[What you are asked to do]: Where in the records does the word "computer" appear? Copy each line that holds it.

(Excerpts from a dataset)
......

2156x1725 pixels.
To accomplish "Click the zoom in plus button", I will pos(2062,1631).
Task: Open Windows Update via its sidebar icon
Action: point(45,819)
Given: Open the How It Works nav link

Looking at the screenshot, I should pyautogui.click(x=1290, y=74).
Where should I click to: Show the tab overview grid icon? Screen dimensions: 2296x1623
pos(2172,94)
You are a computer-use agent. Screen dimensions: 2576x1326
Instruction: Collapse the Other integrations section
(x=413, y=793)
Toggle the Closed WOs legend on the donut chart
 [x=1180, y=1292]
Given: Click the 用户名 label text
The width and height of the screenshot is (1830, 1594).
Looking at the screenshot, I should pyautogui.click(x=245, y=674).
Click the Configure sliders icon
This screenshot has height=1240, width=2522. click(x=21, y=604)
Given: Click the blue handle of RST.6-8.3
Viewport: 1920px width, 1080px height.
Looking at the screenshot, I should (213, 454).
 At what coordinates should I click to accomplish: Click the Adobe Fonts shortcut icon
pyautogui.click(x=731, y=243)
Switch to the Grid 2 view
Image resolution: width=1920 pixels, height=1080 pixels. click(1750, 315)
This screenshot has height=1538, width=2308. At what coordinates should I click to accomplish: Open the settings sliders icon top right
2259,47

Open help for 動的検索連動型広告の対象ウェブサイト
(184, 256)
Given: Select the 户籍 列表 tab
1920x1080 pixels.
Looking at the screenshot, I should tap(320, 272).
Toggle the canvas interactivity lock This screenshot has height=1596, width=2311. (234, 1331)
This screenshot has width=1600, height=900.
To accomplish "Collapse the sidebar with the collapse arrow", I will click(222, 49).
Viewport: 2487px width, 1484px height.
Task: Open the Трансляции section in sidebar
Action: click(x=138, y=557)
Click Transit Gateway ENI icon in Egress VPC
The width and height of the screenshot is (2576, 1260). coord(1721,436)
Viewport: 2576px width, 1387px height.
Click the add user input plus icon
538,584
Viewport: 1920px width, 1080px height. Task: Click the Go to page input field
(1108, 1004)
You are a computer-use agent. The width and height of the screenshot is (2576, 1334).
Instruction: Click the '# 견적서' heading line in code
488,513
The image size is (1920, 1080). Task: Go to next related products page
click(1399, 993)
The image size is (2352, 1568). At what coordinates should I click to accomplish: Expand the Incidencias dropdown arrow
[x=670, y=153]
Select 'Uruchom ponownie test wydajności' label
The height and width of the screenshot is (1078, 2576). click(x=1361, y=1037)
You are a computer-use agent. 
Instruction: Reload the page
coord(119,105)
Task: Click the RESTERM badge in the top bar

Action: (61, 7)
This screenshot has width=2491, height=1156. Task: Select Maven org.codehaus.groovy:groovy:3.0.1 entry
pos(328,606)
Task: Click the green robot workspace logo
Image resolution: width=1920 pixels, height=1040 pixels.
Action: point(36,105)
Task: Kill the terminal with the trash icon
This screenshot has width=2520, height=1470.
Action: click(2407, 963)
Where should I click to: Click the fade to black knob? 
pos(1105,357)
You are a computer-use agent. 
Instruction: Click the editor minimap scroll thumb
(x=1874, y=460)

......

[Answer section]:
You are a computer-use agent. Screen dimensions: 2576x1326
You are a computer-use agent. The width and height of the screenshot is (2576, 1334).
You are a computer-use agent. 
You are a computer-use agent. 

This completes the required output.